Isolated margin trading is a powerful risk management tool that allows traders to allocate a specific amount of capital to a single position, limiting potential losses to only that designated margin. Whether you're trading spot, futures, perpetuals, or options, understanding isolated margin mechanics—especially in multi-currency and portfolio setups—is essential for maximizing returns while minimizing exposure.
This guide breaks down how isolated margin works across different trading products, explains key metrics like maintenance margin, liquidation price, and PnL calculation, and highlights critical rules for opening, managing, and closing positions safely.
👉 Discover how isolated margin can boost your trading strategy with precise risk control.
Understanding Isolated Margin Mode
In isolated margin mode, each trading pair has its own dedicated margin balance. This means the risk of one position does not affect other positions in your account. If a trade goes south, only the allocated margin for that specific trade is at risk—your entire account isn’t jeopardized.

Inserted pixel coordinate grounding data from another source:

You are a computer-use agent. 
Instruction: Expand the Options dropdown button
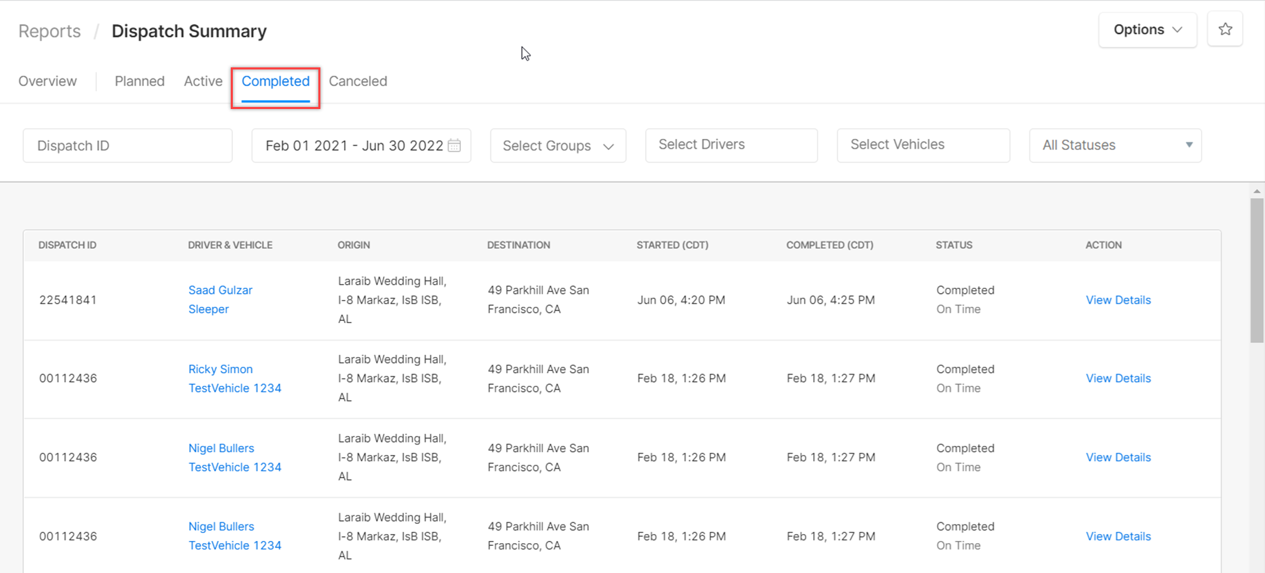coord(1148,30)
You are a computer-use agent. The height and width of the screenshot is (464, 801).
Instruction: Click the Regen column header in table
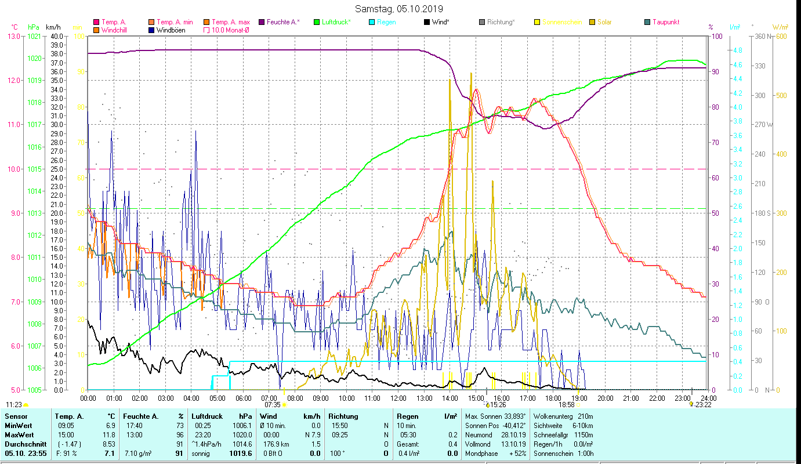[x=408, y=416]
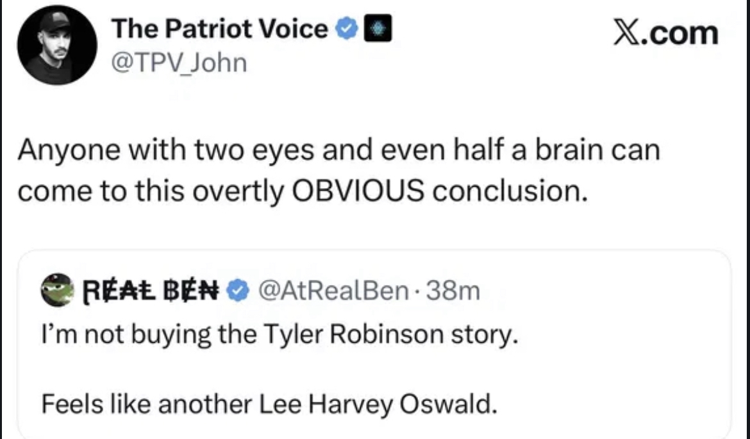
Task: Click the verified checkmark next to REAL BEN
Action: [239, 292]

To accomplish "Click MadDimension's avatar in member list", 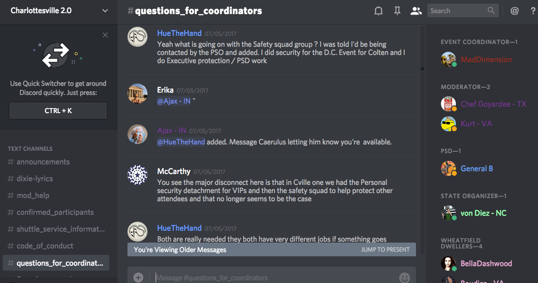I will [448, 60].
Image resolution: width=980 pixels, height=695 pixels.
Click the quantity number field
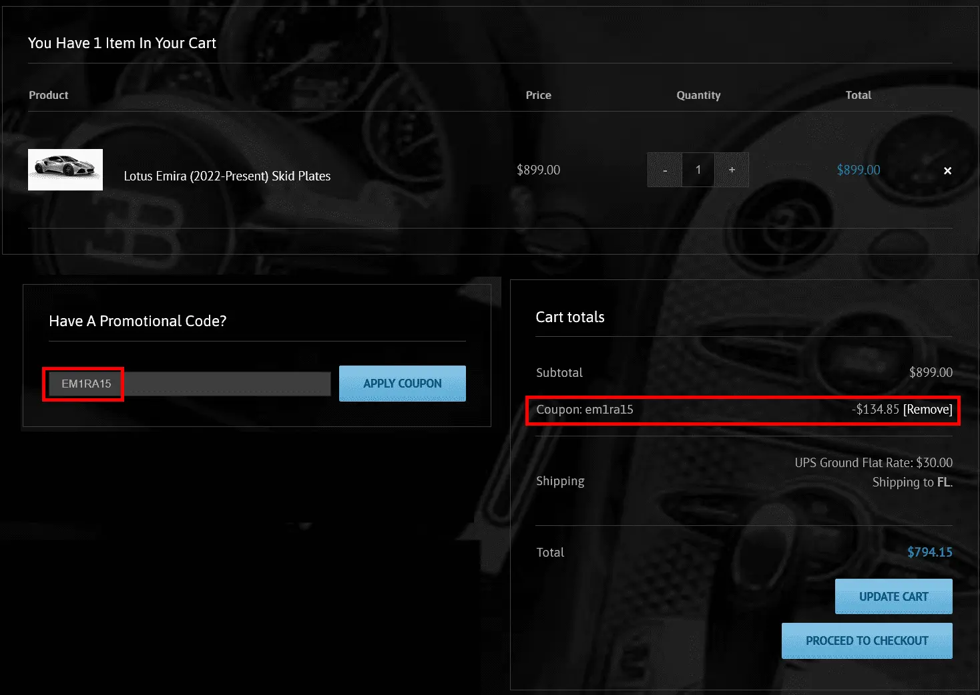(x=698, y=170)
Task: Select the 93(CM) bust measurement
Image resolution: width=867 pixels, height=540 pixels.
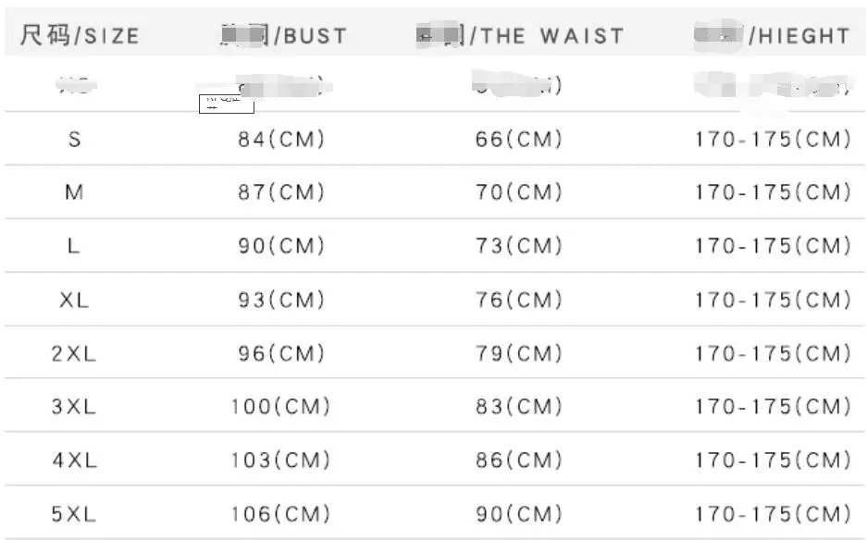Action: point(281,300)
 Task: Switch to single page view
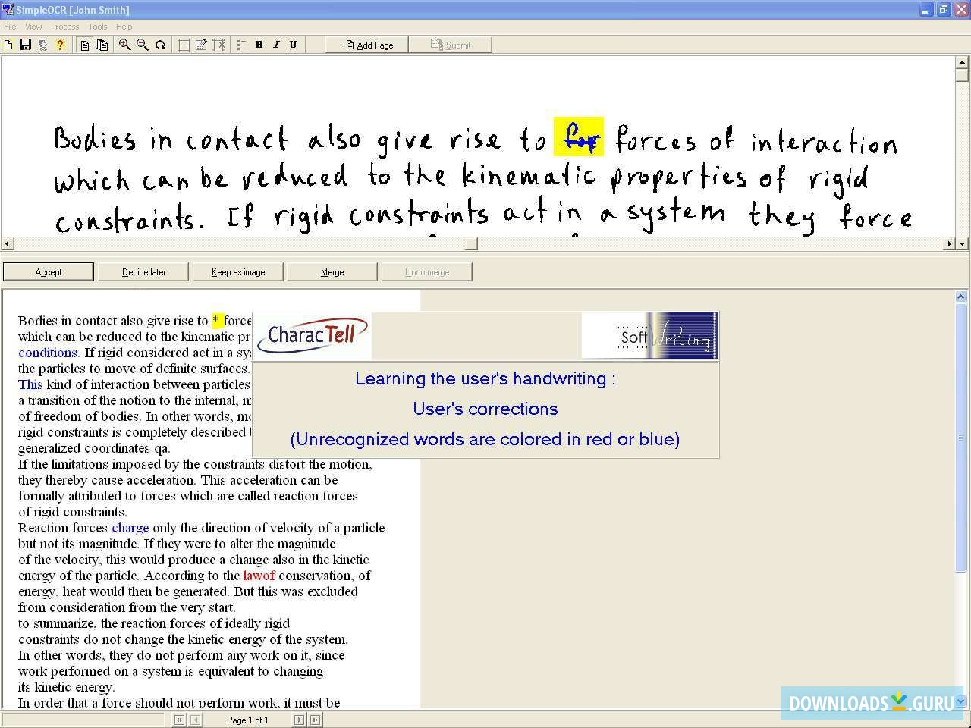85,44
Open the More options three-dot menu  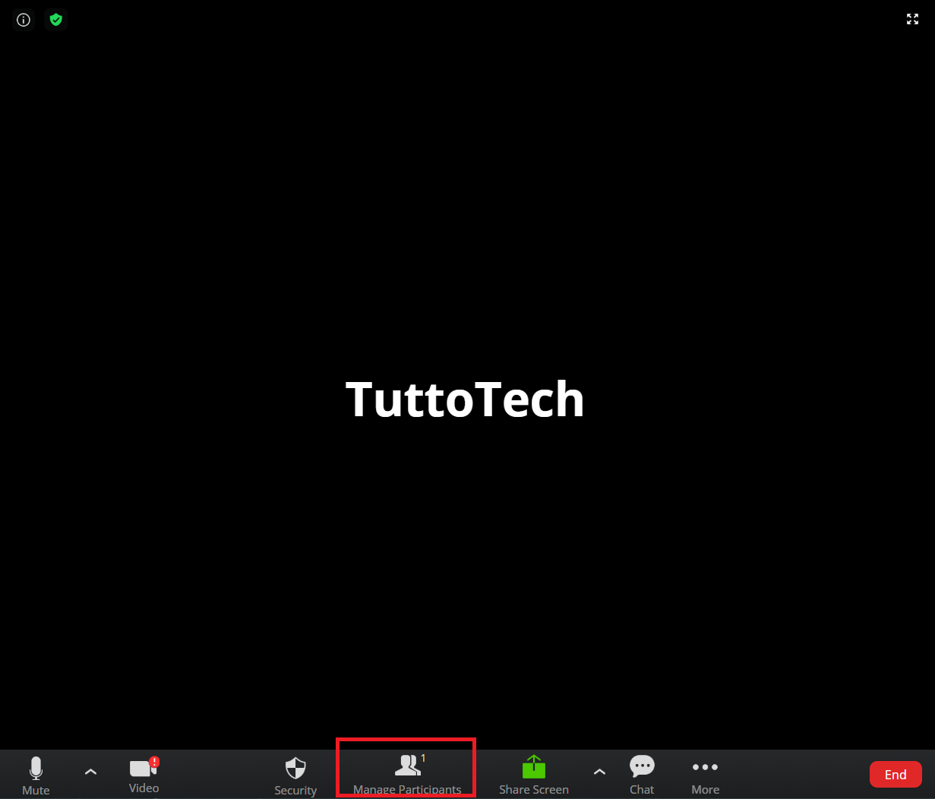point(705,767)
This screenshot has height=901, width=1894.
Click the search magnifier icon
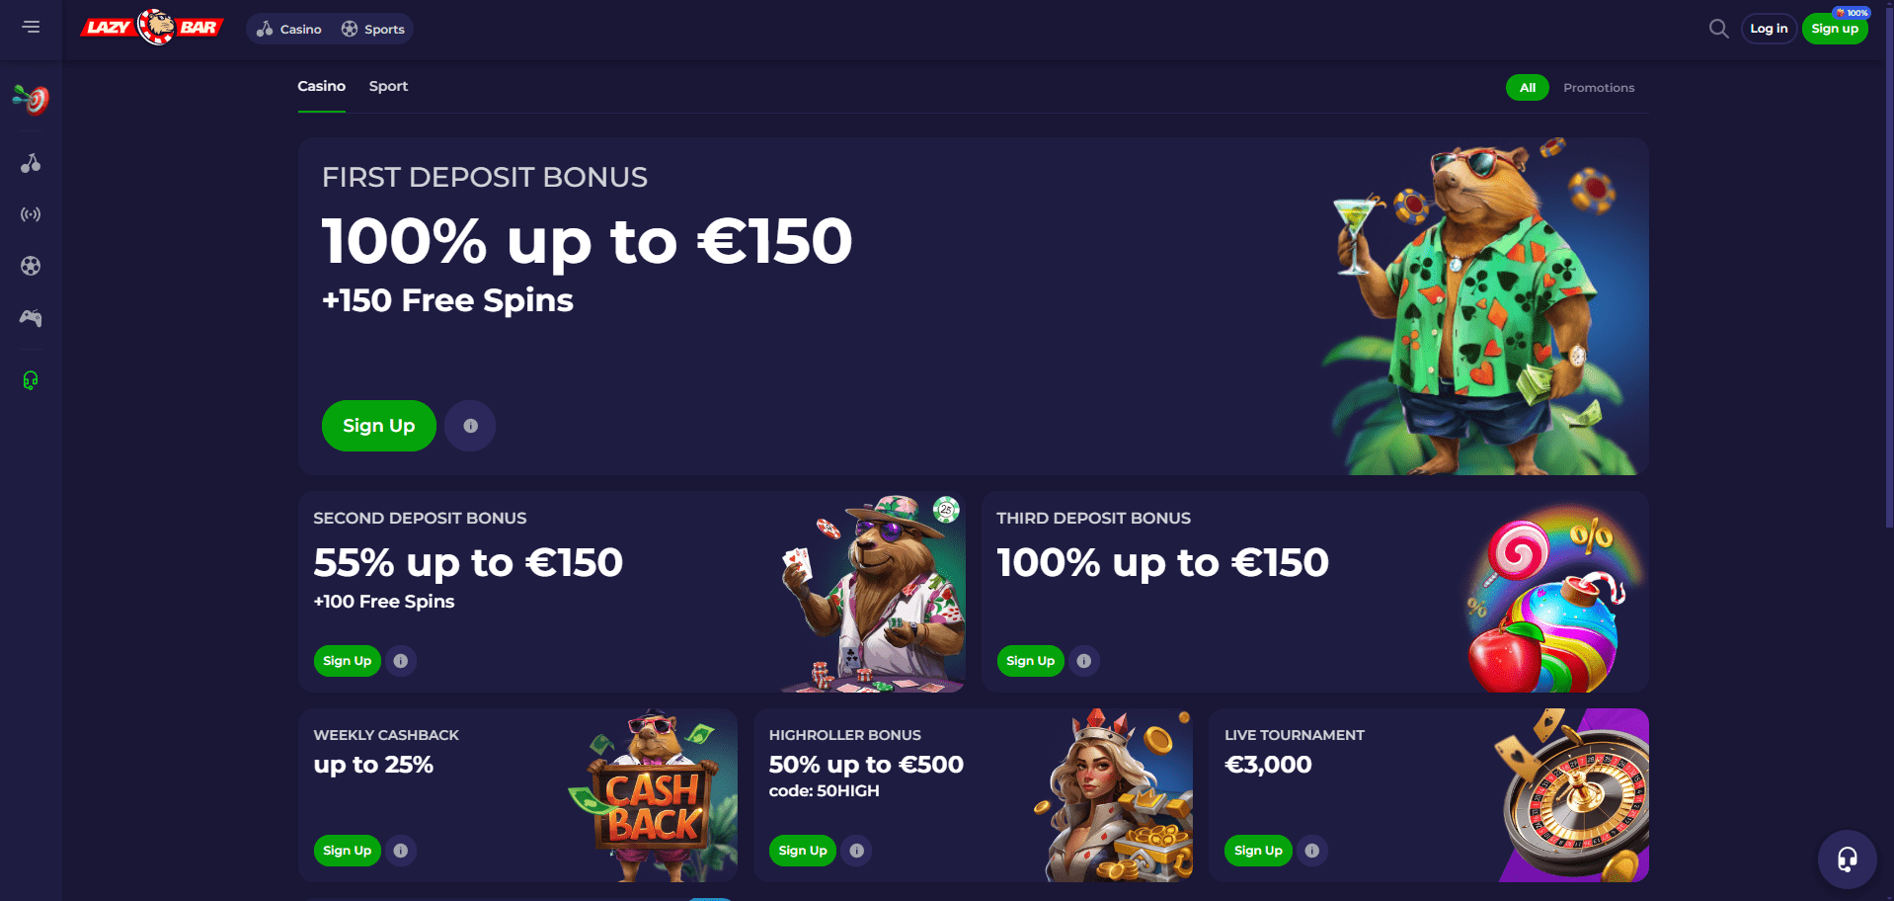tap(1718, 29)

There are several variations:
- Spot isolated margin
- Futures/perpetuals isolated margin
- Multi-currency isolated margin
- Portfolio margin (cross-margin within isolated framework)
Each follows core principles but differs in how equity, debt, and collateral are calculated.
Key Requirements for Trading in Isolated Margin Mode
To open or maintain a position under isolated margin:
- For single-currency isolated margin: The available balance of the relevant cryptocurrency must be greater than or equal to the amount required by the order.
- For multi-currency isolated margin: The total adjusted equity in your account must cover the held equity of pending orders, and the available balance of the involved currency must meet order requirements.
This dual-check ensures sufficient liquidity and reduces systemic risk.
Core Components of an Isolated Position
When you enter a trade using isolated margin, your position displays several key fields:
| Field | Description |
|---|---|
| Asset | Amount of crypto purchased (after deducting fees). For legacy users not upgraded, this includes both base asset and margin balance. |
| Debt | Amount of crypto borrowed, including accrued interest. |
| Margin | Collateral allocated specifically to this position. |
| Entry Price | Average price at which the position was opened. Calculated as: (Initial amount × Initial price + Additional amount × Execution price) / (Initial + Additional) |
| Estimated Liquidation Price | The price at which your position will be partially or fully liquidated. Formula varies based on asset used as collateral and trade direction (long/short). |
| Floating PnL | Unrealized profit or loss based on current mark price. Varies by whether base or quote currency is used as collateral. |
| Floating PnL % | Floating PnL divided by initial margin. |
👉 See how real-time PnL tracking enhances your trading decisions.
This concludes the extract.